‘I see,’ Jess whispered. ‘It’s bad news, isn’t it?’
Ian reached out and touched her arm. Jess barely felt it.
‘We don’t yet know for certain,’ the doctor answered. ‘But I’m afraid it may be. I’m very sorry.’
He was as kind and sympathetic as it was possible to be. Jess shook her head, understanding that even as the news worsened she had until now nourished the hope, even the expectation, that Danny would recover.
The registrar came to do the first series of tests. Screens were placed around Danny’s bed and his family waited outside. Jess imagined what the tests might involve and forbade herself to ask, for fear of what she might hear.
Mr Barker came to see them afterwards. He shook his head sombrely.

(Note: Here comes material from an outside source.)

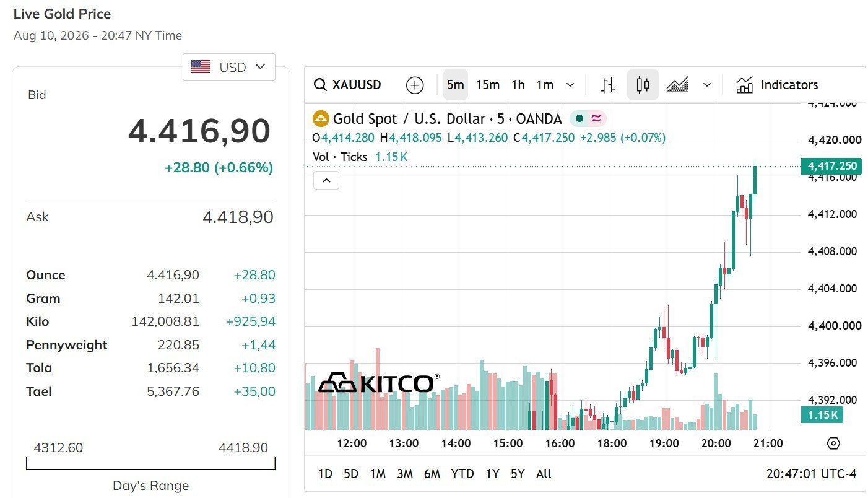Click the 20:47:01 UTC-4 timezone button
The width and height of the screenshot is (868, 498).
click(811, 474)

The night crawled past. Beth went home with Lizzie after they had assured her that nothing would change before the morning. Jess and Ian alternated in their watch beside the bed. Ian’s face had already lost its ruddy colour and taken on a grey pallor. Jess could not look at him to see his pain. She left her place to the nurse and went to lie stiff-limbed on the narrow bed in the rest-room.
The morning came inevitably and Lizzie and Beth returned. Beth was white-lipped and red-eyed, and as soon as she saw Ian she began to cry again with her father’s arm around her. Lizzie had brought a croissant for Jess, wrapped in a linen napkin, and a flask of proper coffee. While they waited Jess drank the coffee and crumbled the flaky richness of the croissant into the napkin. The everyday luxury of it seemed utterly foreign in the here and now.
They heard the coming and going of the morning’s business on the unit, and then the consultant arriving.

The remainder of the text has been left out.